> How to complete this task:
Repeat all of the records below word for word, without changing anything.

(Beginning of Provided records)

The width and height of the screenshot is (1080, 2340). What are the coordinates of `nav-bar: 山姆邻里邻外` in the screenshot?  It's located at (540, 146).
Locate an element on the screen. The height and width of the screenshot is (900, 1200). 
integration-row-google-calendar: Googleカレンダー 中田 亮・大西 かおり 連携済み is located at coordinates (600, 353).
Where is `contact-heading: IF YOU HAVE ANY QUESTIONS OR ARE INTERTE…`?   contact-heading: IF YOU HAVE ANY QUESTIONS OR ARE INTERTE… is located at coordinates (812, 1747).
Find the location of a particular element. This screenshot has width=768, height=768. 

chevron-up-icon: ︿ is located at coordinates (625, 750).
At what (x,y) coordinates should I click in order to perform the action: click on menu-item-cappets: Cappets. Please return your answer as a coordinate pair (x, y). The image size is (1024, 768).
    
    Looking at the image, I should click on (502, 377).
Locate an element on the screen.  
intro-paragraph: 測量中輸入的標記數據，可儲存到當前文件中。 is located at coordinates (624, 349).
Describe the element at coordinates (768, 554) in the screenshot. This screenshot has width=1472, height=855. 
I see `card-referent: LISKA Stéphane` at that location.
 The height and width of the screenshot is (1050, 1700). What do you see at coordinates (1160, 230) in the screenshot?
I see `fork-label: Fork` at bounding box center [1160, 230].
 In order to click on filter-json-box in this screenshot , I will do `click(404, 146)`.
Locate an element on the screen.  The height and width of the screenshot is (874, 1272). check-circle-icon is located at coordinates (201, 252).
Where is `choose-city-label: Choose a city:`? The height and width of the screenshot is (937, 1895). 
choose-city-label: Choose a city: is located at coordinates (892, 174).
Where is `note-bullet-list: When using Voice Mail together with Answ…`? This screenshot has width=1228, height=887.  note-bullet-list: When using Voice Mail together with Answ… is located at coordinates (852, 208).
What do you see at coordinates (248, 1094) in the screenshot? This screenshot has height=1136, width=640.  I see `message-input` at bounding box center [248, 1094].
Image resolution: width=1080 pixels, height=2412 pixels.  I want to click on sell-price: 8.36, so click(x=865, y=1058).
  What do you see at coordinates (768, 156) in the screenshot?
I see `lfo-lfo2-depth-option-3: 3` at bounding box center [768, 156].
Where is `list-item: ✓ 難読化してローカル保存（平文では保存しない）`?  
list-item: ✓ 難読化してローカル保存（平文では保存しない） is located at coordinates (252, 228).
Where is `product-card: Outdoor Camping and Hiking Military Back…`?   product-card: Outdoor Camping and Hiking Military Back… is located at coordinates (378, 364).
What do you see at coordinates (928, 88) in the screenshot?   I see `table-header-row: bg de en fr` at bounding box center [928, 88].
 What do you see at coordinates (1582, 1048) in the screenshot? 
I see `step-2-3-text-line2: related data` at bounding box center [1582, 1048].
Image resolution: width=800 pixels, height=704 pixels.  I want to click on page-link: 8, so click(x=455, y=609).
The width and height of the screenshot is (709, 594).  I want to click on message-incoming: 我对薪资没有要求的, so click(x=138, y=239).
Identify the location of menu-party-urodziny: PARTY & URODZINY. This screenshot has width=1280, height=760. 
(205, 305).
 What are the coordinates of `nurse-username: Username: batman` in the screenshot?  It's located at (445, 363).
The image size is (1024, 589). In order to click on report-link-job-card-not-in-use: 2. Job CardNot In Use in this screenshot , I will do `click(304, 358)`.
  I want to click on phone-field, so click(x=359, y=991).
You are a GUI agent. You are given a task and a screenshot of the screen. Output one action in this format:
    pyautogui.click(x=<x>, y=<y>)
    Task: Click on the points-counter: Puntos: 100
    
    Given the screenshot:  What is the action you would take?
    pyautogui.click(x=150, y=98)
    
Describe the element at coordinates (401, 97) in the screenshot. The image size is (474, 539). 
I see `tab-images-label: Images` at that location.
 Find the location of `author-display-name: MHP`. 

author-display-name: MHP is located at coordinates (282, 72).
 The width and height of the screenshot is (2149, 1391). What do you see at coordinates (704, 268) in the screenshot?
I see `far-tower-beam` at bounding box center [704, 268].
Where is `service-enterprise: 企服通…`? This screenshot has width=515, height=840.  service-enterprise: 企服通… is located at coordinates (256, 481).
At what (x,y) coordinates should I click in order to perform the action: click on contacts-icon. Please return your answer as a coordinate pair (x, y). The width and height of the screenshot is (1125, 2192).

(End of Provided records)

> Answer section:
The width and height of the screenshot is (1080, 2340). What are the coordinates of `nav-bar: 山姆邻里邻外` in the screenshot?  It's located at (540, 146).
Locate an element on the screen. The height and width of the screenshot is (900, 1200). 
integration-row-google-calendar: Googleカレンダー 中田 亮・大西 かおり 連携済み is located at coordinates (600, 353).
Where is `contact-heading: IF YOU HAVE ANY QUESTIONS OR ARE INTERTE…`?   contact-heading: IF YOU HAVE ANY QUESTIONS OR ARE INTERTE… is located at coordinates (812, 1747).
Find the location of a particular element. This screenshot has width=768, height=768. 

chevron-up-icon: ︿ is located at coordinates (625, 750).
At what (x,y) coordinates should I click in order to perform the action: click on menu-item-cappets: Cappets. Please return your answer as a coordinate pair (x, y). The image size is (1024, 768).
    
    Looking at the image, I should click on (502, 377).
Locate an element on the screen.  
intro-paragraph: 測量中輸入的標記數據，可儲存到當前文件中。 is located at coordinates (624, 349).
Describe the element at coordinates (768, 554) in the screenshot. This screenshot has width=1472, height=855. 
I see `card-referent: LISKA Stéphane` at that location.
 The height and width of the screenshot is (1050, 1700). What do you see at coordinates (1160, 230) in the screenshot?
I see `fork-label: Fork` at bounding box center [1160, 230].
 In order to click on filter-json-box in this screenshot , I will do `click(404, 146)`.
Locate an element on the screen.  The height and width of the screenshot is (874, 1272). check-circle-icon is located at coordinates (201, 252).
Where is `choose-city-label: Choose a city:`? The height and width of the screenshot is (937, 1895). 
choose-city-label: Choose a city: is located at coordinates (892, 174).
Where is `note-bullet-list: When using Voice Mail together with Answ…`? This screenshot has width=1228, height=887.  note-bullet-list: When using Voice Mail together with Answ… is located at coordinates (852, 208).
What do you see at coordinates (248, 1094) in the screenshot? This screenshot has height=1136, width=640.  I see `message-input` at bounding box center [248, 1094].
Image resolution: width=1080 pixels, height=2412 pixels.  I want to click on sell-price: 8.36, so click(x=865, y=1058).
  What do you see at coordinates (768, 156) in the screenshot?
I see `lfo-lfo2-depth-option-3: 3` at bounding box center [768, 156].
Where is `list-item: ✓ 難読化してローカル保存（平文では保存しない）`?  
list-item: ✓ 難読化してローカル保存（平文では保存しない） is located at coordinates (252, 228).
Where is `product-card: Outdoor Camping and Hiking Military Back…`?   product-card: Outdoor Camping and Hiking Military Back… is located at coordinates (378, 364).
What do you see at coordinates (928, 88) in the screenshot?   I see `table-header-row: bg de en fr` at bounding box center [928, 88].
 What do you see at coordinates (1582, 1048) in the screenshot? 
I see `step-2-3-text-line2: related data` at bounding box center [1582, 1048].
Image resolution: width=800 pixels, height=704 pixels.  I want to click on page-link: 8, so click(x=455, y=609).
The width and height of the screenshot is (709, 594).  I want to click on message-incoming: 我对薪资没有要求的, so click(x=138, y=239).
Identify the location of menu-party-urodziny: PARTY & URODZINY. This screenshot has width=1280, height=760. 
(205, 305).
 What are the coordinates of `nurse-username: Username: batman` in the screenshot?  It's located at (445, 363).
The image size is (1024, 589). In order to click on report-link-job-card-not-in-use: 2. Job CardNot In Use in this screenshot , I will do `click(304, 358)`.
  I want to click on phone-field, so click(x=359, y=991).
You are a GUI agent. You are given a task and a screenshot of the screen. Output one action in this format:
    pyautogui.click(x=<x>, y=<y>)
    Task: Click on the points-counter: Puntos: 100
    
    Given the screenshot:  What is the action you would take?
    pyautogui.click(x=150, y=98)
    
Describe the element at coordinates (401, 97) in the screenshot. The image size is (474, 539). 
I see `tab-images-label: Images` at that location.
 Find the location of `author-display-name: MHP`. 

author-display-name: MHP is located at coordinates (282, 72).
 The width and height of the screenshot is (2149, 1391). What do you see at coordinates (704, 268) in the screenshot?
I see `far-tower-beam` at bounding box center [704, 268].
Where is `service-enterprise: 企服通…`? This screenshot has width=515, height=840.  service-enterprise: 企服通… is located at coordinates (256, 481).
At what (x,y) coordinates should I click in order to perform the action: click on contacts-icon. Please return your answer as a coordinate pair (x, y). The width and height of the screenshot is (1125, 2192).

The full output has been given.